Instructions to follow -
Rewrite every one of the records below, swapping each "computer-use agent" for "desktop automation agent" and keeping everything else the same.

Records for locating text and elements:
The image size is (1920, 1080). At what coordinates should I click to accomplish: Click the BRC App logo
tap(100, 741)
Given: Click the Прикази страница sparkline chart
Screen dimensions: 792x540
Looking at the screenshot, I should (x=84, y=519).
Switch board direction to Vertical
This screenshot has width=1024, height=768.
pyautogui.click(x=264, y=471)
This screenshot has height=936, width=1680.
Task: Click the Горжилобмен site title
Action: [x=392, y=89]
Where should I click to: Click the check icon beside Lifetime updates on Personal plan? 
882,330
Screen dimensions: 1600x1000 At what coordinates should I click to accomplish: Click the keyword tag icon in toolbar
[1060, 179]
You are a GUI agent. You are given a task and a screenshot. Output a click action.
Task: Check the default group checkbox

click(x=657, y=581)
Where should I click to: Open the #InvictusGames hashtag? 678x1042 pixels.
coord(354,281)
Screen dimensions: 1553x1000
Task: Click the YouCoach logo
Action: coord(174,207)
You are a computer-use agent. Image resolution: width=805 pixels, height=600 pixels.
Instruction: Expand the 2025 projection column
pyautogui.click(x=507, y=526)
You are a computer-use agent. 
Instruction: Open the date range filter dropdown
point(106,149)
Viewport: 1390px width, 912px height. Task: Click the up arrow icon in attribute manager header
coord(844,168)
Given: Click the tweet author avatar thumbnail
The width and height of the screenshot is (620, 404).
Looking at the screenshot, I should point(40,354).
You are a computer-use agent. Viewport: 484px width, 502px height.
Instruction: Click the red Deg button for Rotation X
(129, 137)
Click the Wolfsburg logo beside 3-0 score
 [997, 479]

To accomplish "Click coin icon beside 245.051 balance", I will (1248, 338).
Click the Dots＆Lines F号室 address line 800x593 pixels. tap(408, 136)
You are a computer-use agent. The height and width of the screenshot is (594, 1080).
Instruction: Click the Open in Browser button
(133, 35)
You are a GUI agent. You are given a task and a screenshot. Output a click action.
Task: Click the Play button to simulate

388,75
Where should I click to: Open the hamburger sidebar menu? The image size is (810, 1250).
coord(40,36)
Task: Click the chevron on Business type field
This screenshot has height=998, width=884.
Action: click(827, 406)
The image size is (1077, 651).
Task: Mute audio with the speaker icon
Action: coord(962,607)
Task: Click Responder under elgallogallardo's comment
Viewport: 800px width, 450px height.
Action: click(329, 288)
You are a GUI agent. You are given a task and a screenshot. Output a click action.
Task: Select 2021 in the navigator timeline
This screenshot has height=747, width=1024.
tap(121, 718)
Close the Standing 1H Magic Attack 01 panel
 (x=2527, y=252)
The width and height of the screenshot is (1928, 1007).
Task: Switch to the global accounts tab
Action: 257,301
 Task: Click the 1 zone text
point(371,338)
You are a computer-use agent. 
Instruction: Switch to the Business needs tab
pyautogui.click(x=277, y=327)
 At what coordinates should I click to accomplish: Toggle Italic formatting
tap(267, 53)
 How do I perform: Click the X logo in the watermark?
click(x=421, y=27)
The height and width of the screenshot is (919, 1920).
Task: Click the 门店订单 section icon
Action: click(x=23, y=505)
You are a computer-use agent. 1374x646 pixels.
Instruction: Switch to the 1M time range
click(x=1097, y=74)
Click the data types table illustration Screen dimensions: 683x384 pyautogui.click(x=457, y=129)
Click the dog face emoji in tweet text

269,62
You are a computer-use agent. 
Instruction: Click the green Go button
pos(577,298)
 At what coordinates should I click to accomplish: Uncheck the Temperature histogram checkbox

Written solution -
The image size is (1920, 1080). At what coordinates should I click to accomplish: Click the BRC App logo
tap(100, 741)
Given: Click the Прикази страница sparkline chart
Screen dimensions: 792x540
Looking at the screenshot, I should (x=84, y=519).
Switch board direction to Vertical
This screenshot has width=1024, height=768.
pyautogui.click(x=264, y=471)
This screenshot has height=936, width=1680.
Task: Click the Горжилобмен site title
Action: [x=392, y=89]
Where should I click to: Click the check icon beside Lifetime updates on Personal plan? 
882,330
Screen dimensions: 1600x1000 At what coordinates should I click to accomplish: Click the keyword tag icon in toolbar
[1060, 179]
You are a GUI agent. You are given a task and a screenshot. Output a click action.
Task: Check the default group checkbox

click(x=657, y=581)
Where should I click to: Open the #InvictusGames hashtag? 678x1042 pixels.
coord(354,281)
Screen dimensions: 1553x1000
Task: Click the YouCoach logo
Action: coord(174,207)
You are a desktop automation agent. Image resolution: width=805 pixels, height=600 pixels.
Instruction: Expand the 2025 projection column
pyautogui.click(x=507, y=526)
You are a desktop automation agent. 
Instruction: Open the date range filter dropdown
point(106,149)
Viewport: 1390px width, 912px height. Task: Click the up arrow icon in attribute manager header
coord(844,168)
Given: Click the tweet author avatar thumbnail
The width and height of the screenshot is (620, 404).
Looking at the screenshot, I should point(40,354).
You are a desktop automation agent. Viewport: 484px width, 502px height.
Instruction: Click the red Deg button for Rotation X
(129, 137)
Click the Wolfsburg logo beside 3-0 score
 [997, 479]

To accomplish "Click coin icon beside 245.051 balance", I will (1248, 338).
Click the Dots＆Lines F号室 address line 800x593 pixels. tap(408, 136)
You are a desktop automation agent. The height and width of the screenshot is (594, 1080).
Instruction: Click the Open in Browser button
(133, 35)
You are a GUI agent. You are given a task and a screenshot. Output a click action.
Task: Click the Play button to simulate

388,75
Where should I click to: Open the hamburger sidebar menu? The image size is (810, 1250).
coord(40,36)
Task: Click the chevron on Business type field
This screenshot has height=998, width=884.
Action: click(827, 406)
The image size is (1077, 651).
Task: Mute audio with the speaker icon
Action: coord(962,607)
Task: Click Responder under elgallogallardo's comment
Viewport: 800px width, 450px height.
Action: click(329, 288)
You are a GUI agent. You are given a task and a screenshot. Output a click action.
Task: Select 2021 in the navigator timeline
This screenshot has height=747, width=1024.
tap(121, 718)
Close the Standing 1H Magic Attack 01 panel
 (x=2527, y=252)
The width and height of the screenshot is (1928, 1007).
Task: Switch to the global accounts tab
Action: 257,301
 Task: Click the 1 zone text
point(371,338)
You are a desktop automation agent. 
Instruction: Switch to the Business needs tab
pyautogui.click(x=277, y=327)
 At what coordinates should I click to accomplish: Toggle Italic formatting
tap(267, 53)
 How do I perform: Click the X logo in the watermark?
click(x=421, y=27)
The height and width of the screenshot is (919, 1920).
Task: Click the 门店订单 section icon
Action: click(x=23, y=505)
You are a desktop automation agent. 1374x646 pixels.
Instruction: Switch to the 1M time range
click(x=1097, y=74)
Click the data types table illustration Screen dimensions: 683x384 pyautogui.click(x=457, y=129)
Click the dog face emoji in tweet text

269,62
You are a desktop automation agent. 
Instruction: Click the green Go button
pos(577,298)
 At what coordinates should I click to accomplish: Uncheck the Temperature histogram checkbox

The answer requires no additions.